#### Exercise
Each record must be repeated exactly as it stands.

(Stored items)
=====
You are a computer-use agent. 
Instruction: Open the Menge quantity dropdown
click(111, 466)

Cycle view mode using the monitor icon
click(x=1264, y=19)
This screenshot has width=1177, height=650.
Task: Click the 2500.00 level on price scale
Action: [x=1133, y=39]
=====
#### Solution for this problem
You are a computer-use agent. 
Instruction: Open the Menge quantity dropdown
click(111, 466)

Cycle view mode using the monitor icon
click(x=1264, y=19)
This screenshot has width=1177, height=650.
Task: Click the 2500.00 level on price scale
Action: [x=1133, y=39]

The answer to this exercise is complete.